News From the Farm | August 31, 2015

My sister recently asked me to participate in a project to get writers, scientists and artists to write letters to their children’s children, telling future members of their own family living at the turn of the century, what it was like to be alive during and after the historically crucial events of the U.N. climate talks in Paris at the end of 2015.  The project is a national effort of alternative weekly newspapers that will connect with millions of readers.

To Future Farmers,

I can’t imagine what it will be like for you, so many years in the future, but I hope that some elements of the California landscape are still there for you. I hope that the terrifically productive, deep soils that grow so much sweet and sustaining food will endure. I hope that the beautiful full moon will still be floating across the night sky encouraging seeds to sprout and grow. 

When the oak trees that I planted here at Full Belly Farm are 100 years old they will still be youngsters.  As teenage oak trees, they will tower over the comings and goings – native Californians watching the changes coming over the landscape. Sometimes I try to imagine the lifespan of the oak trees on our farm.  Some of them were here when the Indians roamed.  All of them have their roots deep in the California soil.  I hope that some of the oak trees that I planted will still be here for you, the future farmers, overseeing your planting, weeding and harvesting. I hope that they will still be healthy in your time. But if the climate has changed drastically, what will happen?

 Growing food and tilling the soil, or working with sheep and cows as we do, can all take a toll on the land.  Today, agriculture is condemned as the cause of many environmental problems.  Maybe in your time farmers and farmland will be recognized as a key to the solution. Soils and oak trees – these are huge reservoirs of carbon that we farmers can either squander or increase. 

Many farmers that I have met are learning to be carbon stewards by keeping soil covered: with legumes that feed the soil; or hedgerows that harbor pollinators; or trees like the oaks, that take carbon in from the atmosphere, use it to grow, and pass it into the soil where it feeds soil microbes and is eventually stored for millennia. These farmers know that agriculture, so dependent on weather, will be one of the first victims of climate change.  But taking matters into their own hands, not waiting for researchers and policymakers to catch up, these farmers are acting on the knowledge that millions of acres of farmland hold the key to returning huge quantities of carbon back to be stored in soil.  
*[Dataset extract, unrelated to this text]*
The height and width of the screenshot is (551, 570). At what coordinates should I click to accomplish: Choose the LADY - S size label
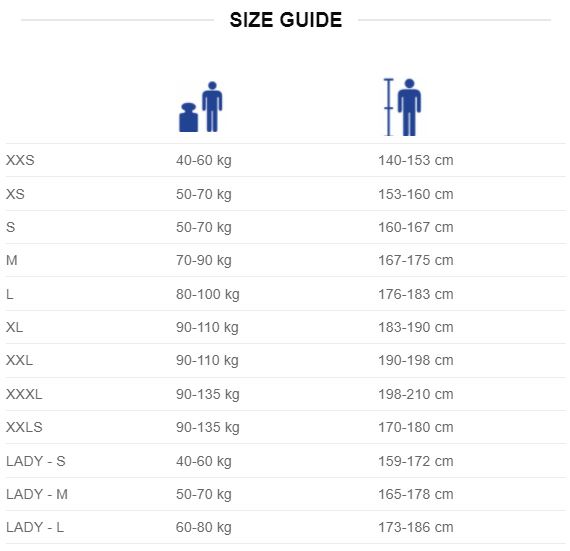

Some of the discussion at the U.N. climate talks at the end of this year will be about efforts to encourage farming practices that will slow down climate change. An annual 0.4% growth rate of the global soil carbon stock would absorb and store the equivalent of 75% of current annual greenhouse gas emissions.  Increasing the carbon content of agricultural soils today will secure the ability of farmers like you, years in the future, to grow food for your communities tomorrow. Knowing the ingenuity and creativity of the farmers of today, I predict that the movement to turn agriculture into a key part of the climate change solution will bear fruit.  Even if the global policymakers can’t agree, the farmers need nothing more than their observations of the oak trees, the soil, the moon and the sweet food that results from their efforts to know that too much is at stake. The time to act is now.